*WORK REQUIRED:*
Your response should consist solely of the lines from the one containing "Click the Application window icon" through the final line of the entries, repeated exactly.

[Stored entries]
○ ○ ○ ○ ○

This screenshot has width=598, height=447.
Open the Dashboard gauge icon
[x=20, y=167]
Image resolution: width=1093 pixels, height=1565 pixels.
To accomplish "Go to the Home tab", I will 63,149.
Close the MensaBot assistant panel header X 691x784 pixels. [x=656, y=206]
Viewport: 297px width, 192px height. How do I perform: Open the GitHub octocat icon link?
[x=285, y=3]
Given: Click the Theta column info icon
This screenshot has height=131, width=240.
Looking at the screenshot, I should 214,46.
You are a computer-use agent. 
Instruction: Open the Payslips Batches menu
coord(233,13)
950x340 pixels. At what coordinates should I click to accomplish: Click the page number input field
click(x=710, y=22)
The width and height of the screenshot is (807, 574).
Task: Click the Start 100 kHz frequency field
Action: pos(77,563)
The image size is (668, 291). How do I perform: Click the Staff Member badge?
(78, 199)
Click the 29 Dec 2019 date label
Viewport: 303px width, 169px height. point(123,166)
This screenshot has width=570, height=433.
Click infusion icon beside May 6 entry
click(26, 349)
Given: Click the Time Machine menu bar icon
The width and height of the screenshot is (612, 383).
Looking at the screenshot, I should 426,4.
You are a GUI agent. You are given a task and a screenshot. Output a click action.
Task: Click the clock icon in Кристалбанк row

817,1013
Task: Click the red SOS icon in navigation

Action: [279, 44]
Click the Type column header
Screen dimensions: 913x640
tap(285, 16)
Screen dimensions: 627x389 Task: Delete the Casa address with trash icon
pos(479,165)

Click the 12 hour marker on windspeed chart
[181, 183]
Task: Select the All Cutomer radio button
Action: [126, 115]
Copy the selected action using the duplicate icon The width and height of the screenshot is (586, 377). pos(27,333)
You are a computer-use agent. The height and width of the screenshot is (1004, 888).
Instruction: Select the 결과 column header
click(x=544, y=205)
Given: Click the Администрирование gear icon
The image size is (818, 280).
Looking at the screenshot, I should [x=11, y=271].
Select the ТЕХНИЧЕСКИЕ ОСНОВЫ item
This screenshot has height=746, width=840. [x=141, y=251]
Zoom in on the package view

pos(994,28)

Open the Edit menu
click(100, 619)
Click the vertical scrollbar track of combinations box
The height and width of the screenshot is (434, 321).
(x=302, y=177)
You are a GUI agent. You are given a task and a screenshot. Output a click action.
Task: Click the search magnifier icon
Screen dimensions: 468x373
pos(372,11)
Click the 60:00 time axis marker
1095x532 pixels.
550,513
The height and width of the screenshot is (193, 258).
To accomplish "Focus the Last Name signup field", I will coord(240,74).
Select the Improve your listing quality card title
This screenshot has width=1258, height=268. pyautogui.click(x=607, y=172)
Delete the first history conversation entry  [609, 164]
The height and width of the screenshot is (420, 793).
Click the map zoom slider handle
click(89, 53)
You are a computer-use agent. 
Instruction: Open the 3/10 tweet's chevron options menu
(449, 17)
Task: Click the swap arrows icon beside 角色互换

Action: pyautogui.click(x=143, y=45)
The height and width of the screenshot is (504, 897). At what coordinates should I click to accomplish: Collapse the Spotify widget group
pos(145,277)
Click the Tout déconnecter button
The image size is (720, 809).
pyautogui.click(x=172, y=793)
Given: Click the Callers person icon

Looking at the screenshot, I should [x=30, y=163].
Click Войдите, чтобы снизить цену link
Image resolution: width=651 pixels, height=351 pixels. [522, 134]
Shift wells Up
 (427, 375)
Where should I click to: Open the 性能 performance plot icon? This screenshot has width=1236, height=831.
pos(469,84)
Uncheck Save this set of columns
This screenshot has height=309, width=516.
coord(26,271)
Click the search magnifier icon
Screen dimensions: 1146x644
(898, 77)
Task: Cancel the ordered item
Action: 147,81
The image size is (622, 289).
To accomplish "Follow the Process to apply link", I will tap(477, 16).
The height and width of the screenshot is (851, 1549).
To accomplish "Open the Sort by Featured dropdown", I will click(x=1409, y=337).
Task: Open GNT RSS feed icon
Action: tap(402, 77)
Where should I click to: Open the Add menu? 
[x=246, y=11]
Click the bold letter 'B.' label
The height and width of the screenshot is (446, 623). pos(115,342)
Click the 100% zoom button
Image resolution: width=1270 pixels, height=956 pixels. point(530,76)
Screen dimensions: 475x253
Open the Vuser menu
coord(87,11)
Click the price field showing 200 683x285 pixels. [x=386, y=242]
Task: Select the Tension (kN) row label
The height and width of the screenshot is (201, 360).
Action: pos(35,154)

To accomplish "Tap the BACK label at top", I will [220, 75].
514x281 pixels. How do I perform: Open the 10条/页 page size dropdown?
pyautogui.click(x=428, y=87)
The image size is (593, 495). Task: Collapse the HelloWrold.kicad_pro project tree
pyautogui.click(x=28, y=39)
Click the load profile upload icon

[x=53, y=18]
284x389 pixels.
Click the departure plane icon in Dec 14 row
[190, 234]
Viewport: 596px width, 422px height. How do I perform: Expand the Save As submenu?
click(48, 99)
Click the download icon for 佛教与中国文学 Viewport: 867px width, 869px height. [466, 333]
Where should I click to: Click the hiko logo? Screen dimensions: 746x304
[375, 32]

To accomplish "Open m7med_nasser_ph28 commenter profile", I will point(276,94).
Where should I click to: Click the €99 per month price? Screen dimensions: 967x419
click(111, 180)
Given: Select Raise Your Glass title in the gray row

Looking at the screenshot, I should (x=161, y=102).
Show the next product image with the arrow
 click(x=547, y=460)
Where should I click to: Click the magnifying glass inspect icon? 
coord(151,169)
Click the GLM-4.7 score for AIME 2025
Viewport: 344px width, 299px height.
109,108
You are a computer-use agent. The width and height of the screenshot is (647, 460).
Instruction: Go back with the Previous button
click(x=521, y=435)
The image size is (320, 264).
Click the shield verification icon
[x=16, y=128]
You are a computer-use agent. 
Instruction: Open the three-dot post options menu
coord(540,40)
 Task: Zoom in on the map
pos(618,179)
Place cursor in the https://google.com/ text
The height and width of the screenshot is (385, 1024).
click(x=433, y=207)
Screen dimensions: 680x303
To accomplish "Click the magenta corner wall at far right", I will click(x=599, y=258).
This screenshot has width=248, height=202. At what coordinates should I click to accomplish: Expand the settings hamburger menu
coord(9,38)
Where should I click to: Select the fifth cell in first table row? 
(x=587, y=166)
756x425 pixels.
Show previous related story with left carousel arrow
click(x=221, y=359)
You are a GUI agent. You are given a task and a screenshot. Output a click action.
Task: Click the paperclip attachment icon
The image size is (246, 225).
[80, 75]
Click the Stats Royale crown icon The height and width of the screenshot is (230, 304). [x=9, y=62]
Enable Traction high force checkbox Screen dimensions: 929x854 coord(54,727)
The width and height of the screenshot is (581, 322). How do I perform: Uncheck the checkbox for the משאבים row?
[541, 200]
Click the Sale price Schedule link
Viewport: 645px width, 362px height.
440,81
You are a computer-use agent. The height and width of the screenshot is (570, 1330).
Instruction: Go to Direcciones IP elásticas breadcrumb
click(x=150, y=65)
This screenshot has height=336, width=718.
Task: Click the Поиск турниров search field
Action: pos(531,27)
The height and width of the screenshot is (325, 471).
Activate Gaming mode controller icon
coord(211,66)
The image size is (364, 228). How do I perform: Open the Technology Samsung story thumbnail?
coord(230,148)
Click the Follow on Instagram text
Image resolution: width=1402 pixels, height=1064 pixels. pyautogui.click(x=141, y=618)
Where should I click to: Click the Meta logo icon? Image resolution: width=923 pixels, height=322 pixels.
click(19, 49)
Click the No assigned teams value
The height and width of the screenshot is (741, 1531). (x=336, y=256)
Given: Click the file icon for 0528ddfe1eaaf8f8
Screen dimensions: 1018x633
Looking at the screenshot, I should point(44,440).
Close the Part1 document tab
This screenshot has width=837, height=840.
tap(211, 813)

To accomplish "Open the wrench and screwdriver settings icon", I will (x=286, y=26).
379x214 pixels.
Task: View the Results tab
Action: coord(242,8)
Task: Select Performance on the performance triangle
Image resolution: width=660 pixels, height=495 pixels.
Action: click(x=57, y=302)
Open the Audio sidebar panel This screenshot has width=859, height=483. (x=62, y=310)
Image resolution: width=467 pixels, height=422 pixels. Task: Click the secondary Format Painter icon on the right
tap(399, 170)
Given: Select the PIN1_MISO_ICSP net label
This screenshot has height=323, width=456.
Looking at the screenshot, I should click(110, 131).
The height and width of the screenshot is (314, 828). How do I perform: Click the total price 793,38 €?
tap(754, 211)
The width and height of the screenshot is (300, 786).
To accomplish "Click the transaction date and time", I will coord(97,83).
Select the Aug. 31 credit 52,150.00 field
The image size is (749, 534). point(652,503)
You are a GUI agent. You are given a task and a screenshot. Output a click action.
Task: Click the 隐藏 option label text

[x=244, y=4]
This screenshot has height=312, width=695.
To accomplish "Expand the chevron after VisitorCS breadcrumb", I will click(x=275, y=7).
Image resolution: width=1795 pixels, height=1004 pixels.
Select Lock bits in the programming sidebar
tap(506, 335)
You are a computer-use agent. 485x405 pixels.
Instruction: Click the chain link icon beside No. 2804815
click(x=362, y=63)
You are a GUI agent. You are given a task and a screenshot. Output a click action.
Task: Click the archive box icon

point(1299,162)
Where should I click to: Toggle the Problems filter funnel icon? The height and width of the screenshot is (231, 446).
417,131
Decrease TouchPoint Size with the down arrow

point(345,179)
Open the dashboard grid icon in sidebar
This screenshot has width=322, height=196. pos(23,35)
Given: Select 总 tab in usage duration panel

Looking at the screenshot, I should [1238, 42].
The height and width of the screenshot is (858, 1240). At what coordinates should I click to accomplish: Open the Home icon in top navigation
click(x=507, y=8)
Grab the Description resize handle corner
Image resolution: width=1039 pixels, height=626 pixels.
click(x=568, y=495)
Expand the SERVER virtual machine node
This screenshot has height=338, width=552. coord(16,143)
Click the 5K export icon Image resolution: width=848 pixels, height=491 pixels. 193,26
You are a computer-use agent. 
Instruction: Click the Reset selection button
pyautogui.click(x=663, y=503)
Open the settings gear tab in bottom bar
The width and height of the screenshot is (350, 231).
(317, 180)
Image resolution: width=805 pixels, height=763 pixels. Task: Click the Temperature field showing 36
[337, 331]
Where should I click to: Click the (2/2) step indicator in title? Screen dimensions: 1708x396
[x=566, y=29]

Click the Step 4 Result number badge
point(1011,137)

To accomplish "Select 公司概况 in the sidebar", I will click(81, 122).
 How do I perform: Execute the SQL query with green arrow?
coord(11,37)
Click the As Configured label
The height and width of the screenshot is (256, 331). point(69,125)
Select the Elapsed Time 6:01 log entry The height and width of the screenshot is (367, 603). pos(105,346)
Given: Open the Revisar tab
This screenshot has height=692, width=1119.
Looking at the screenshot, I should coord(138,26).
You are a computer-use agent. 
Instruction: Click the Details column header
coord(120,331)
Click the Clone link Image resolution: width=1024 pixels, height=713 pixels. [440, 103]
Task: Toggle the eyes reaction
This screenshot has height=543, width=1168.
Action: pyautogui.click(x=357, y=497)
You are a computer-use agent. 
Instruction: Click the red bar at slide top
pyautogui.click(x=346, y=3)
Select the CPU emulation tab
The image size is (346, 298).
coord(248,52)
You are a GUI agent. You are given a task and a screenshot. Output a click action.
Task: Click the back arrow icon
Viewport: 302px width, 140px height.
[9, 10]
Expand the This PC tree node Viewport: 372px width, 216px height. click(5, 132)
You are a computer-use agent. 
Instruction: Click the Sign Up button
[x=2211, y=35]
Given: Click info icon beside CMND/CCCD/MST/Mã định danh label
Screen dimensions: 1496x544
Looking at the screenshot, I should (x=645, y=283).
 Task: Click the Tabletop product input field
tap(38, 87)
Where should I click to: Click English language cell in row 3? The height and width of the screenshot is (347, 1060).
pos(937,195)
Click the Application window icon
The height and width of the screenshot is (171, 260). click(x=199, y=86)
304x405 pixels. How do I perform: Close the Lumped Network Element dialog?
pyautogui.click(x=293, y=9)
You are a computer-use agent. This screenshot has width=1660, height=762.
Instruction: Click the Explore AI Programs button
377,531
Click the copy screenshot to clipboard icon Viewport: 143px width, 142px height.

○ ○ ○ ○ ○

*RESULT OF THE EXERCISE:*
Click the Application window icon
The height and width of the screenshot is (171, 260). click(x=199, y=86)
304x405 pixels. How do I perform: Close the Lumped Network Element dialog?
pyautogui.click(x=293, y=9)
You are a computer-use agent. This screenshot has width=1660, height=762.
Instruction: Click the Explore AI Programs button
377,531
Click the copy screenshot to clipboard icon Viewport: 143px width, 142px height.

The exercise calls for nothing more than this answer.